- **Work task**
Take the line that contains "Toggle the LINX Manchester series visibility" and every line below it to the end of the entries, and give them again exactly, leaving out any pictures.

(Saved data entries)
[Start of section]
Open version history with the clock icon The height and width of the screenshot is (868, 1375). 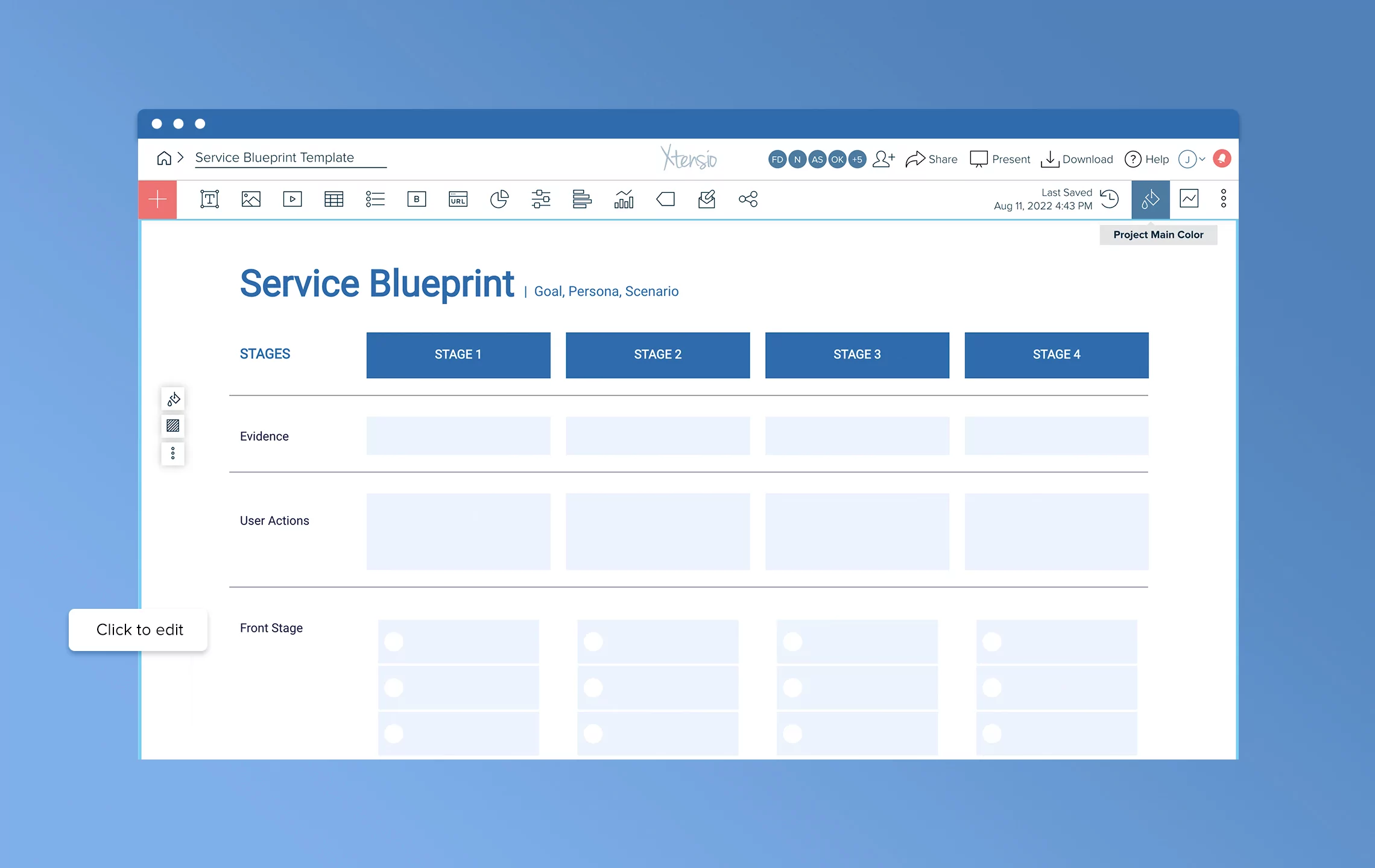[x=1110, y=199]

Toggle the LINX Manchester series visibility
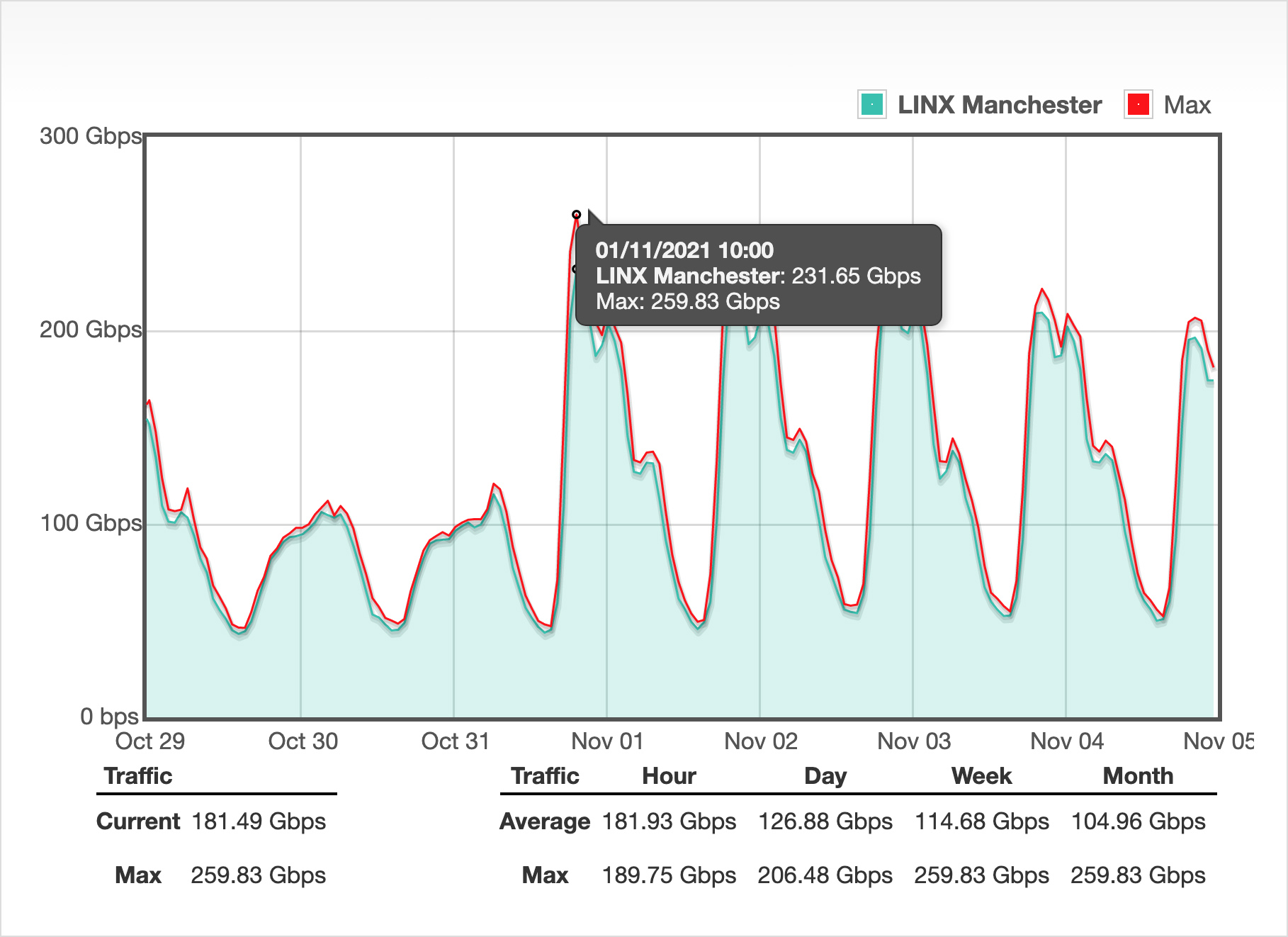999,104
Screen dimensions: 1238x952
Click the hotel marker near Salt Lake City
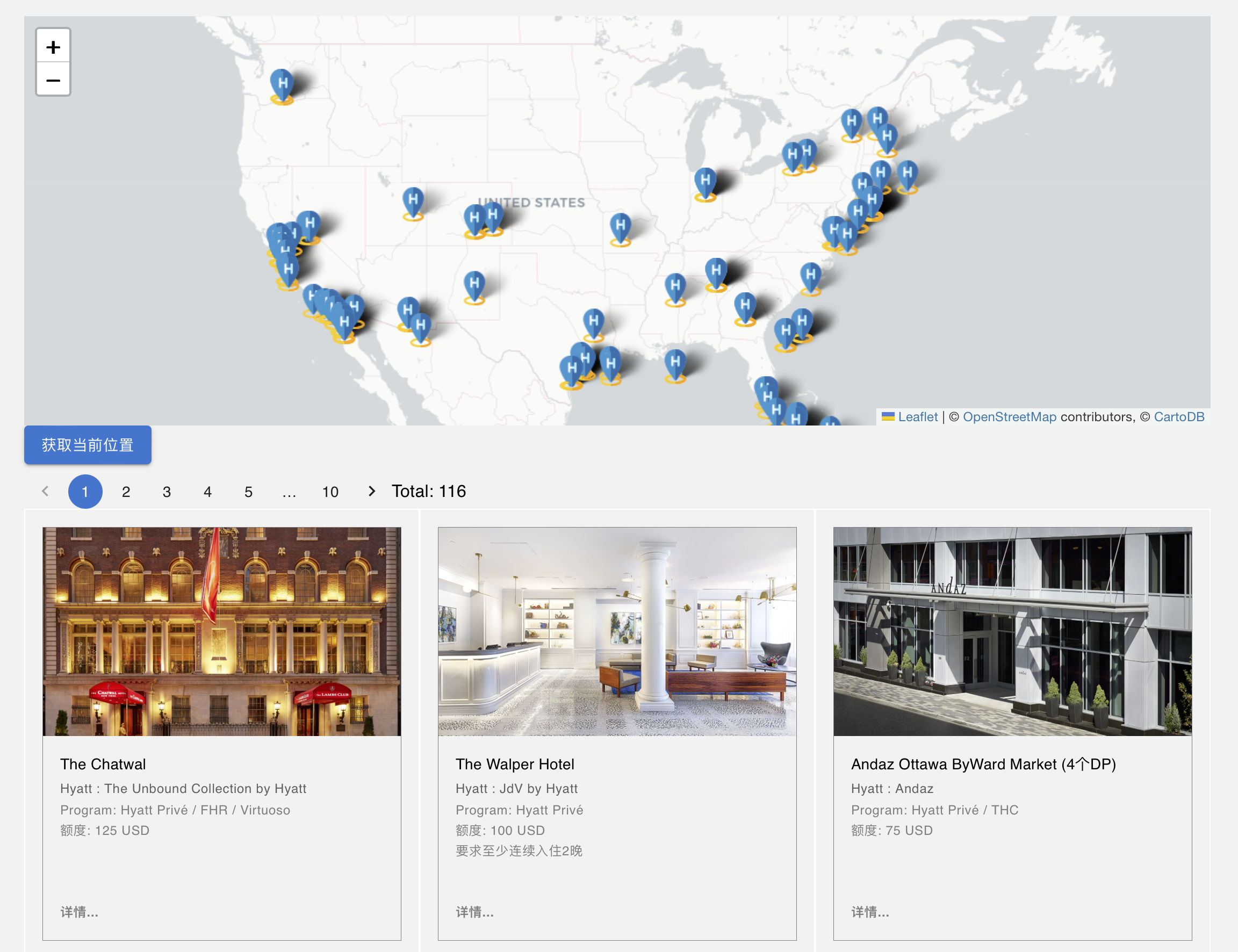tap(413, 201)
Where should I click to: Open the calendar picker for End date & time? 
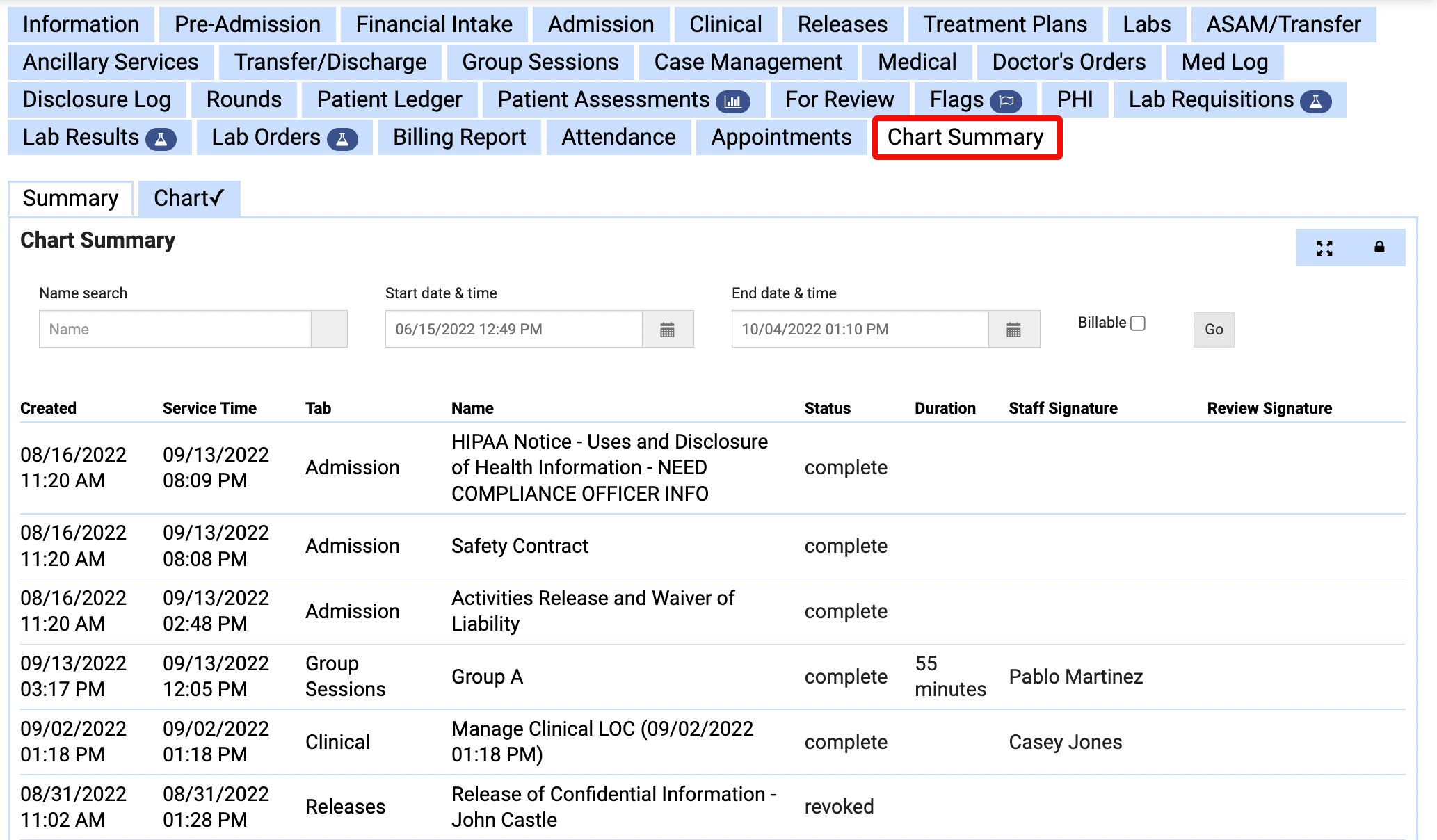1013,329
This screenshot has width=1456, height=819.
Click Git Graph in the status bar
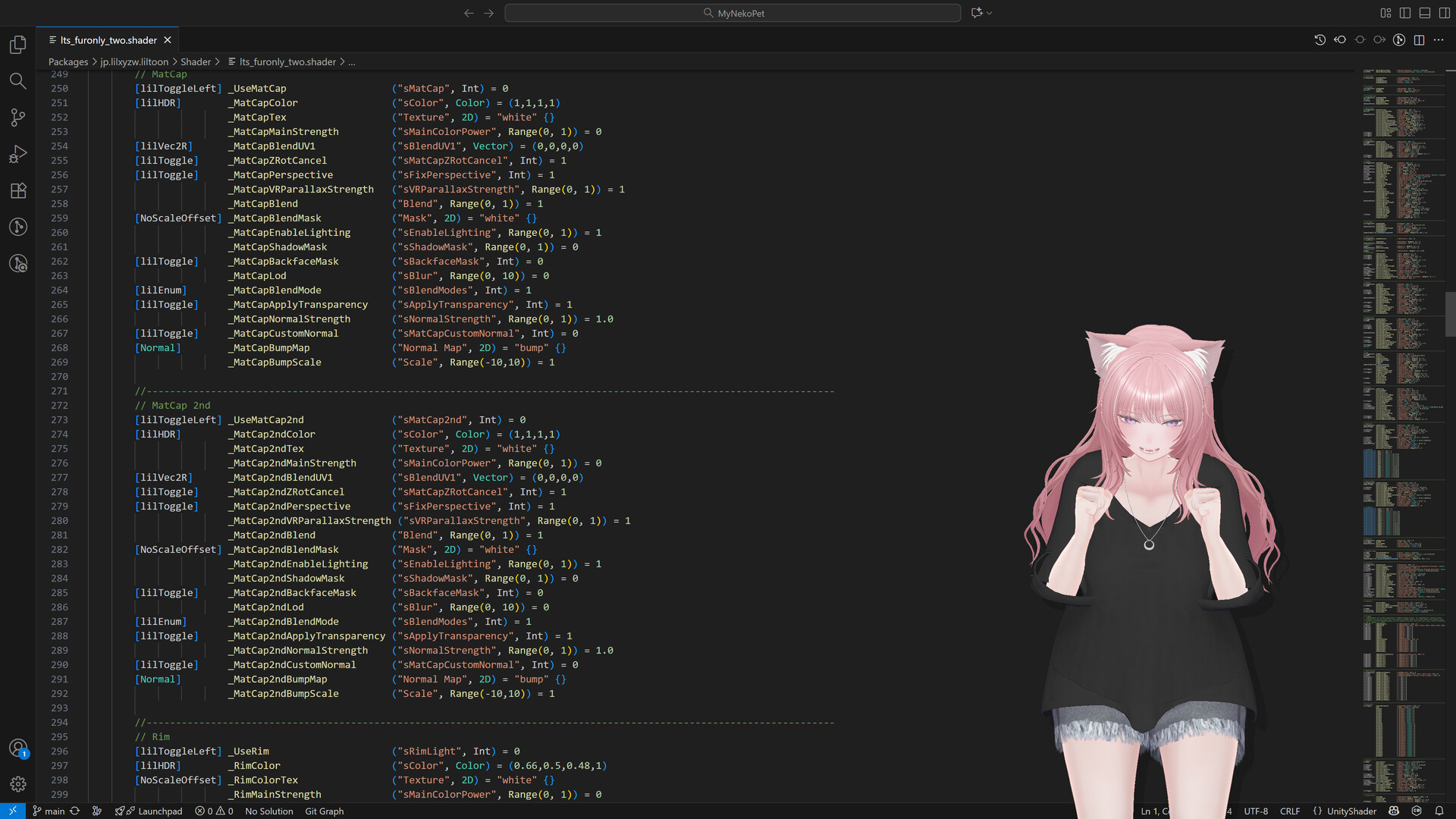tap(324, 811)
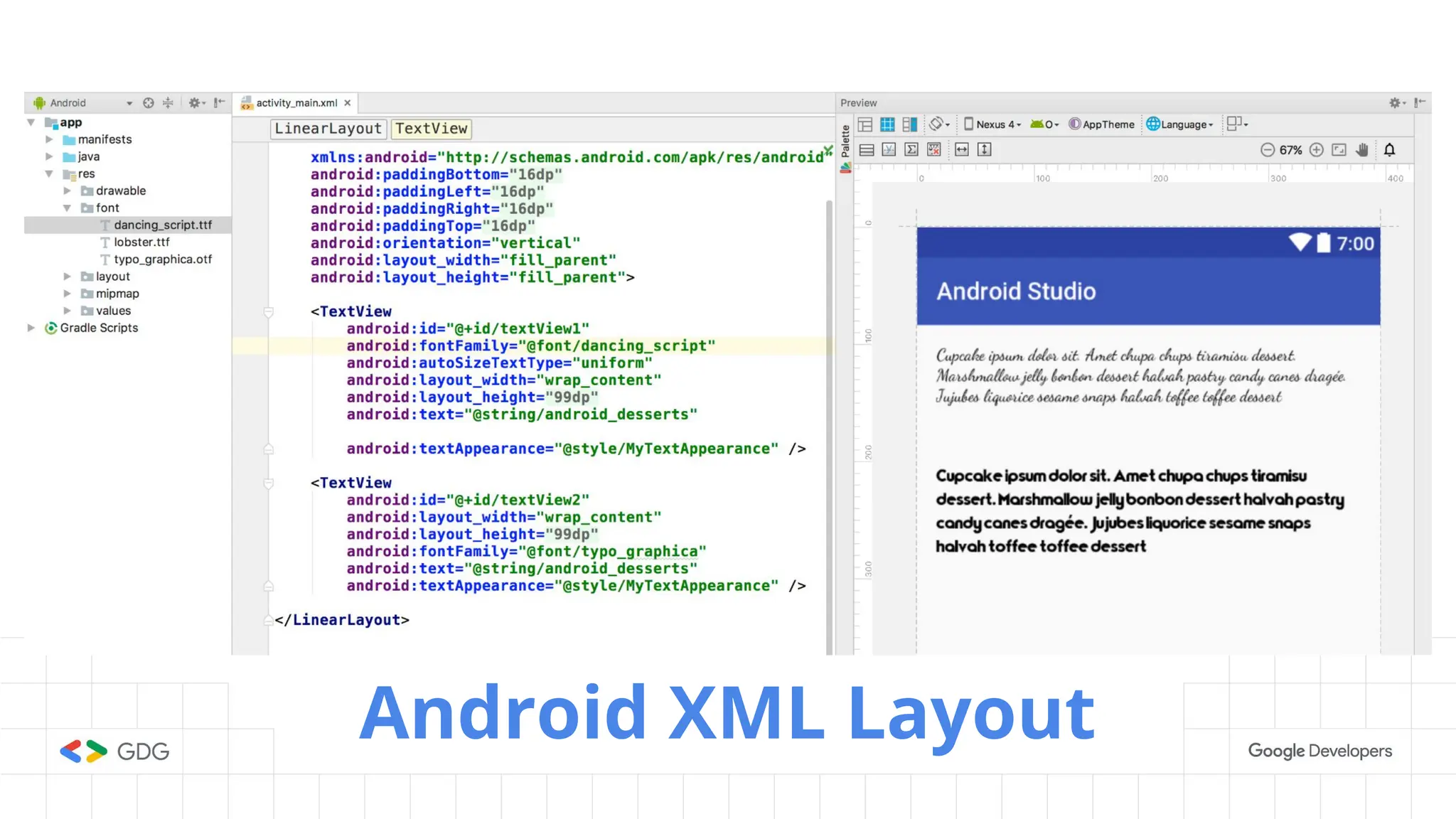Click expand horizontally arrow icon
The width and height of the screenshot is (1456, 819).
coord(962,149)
[End of section]
- **Solution to this exercise**
Toggle the LINX Manchester series visibility
999,104
Screen dimensions: 1238x952
Click the hotel marker near Salt Lake City
tap(413, 201)
Where should I click to: Open the calendar picker for End date & time? 
1013,329
This screenshot has width=1456, height=819.
Click Git Graph in the status bar
tap(324, 811)
Click expand horizontally arrow icon
The width and height of the screenshot is (1456, 819).
coord(962,149)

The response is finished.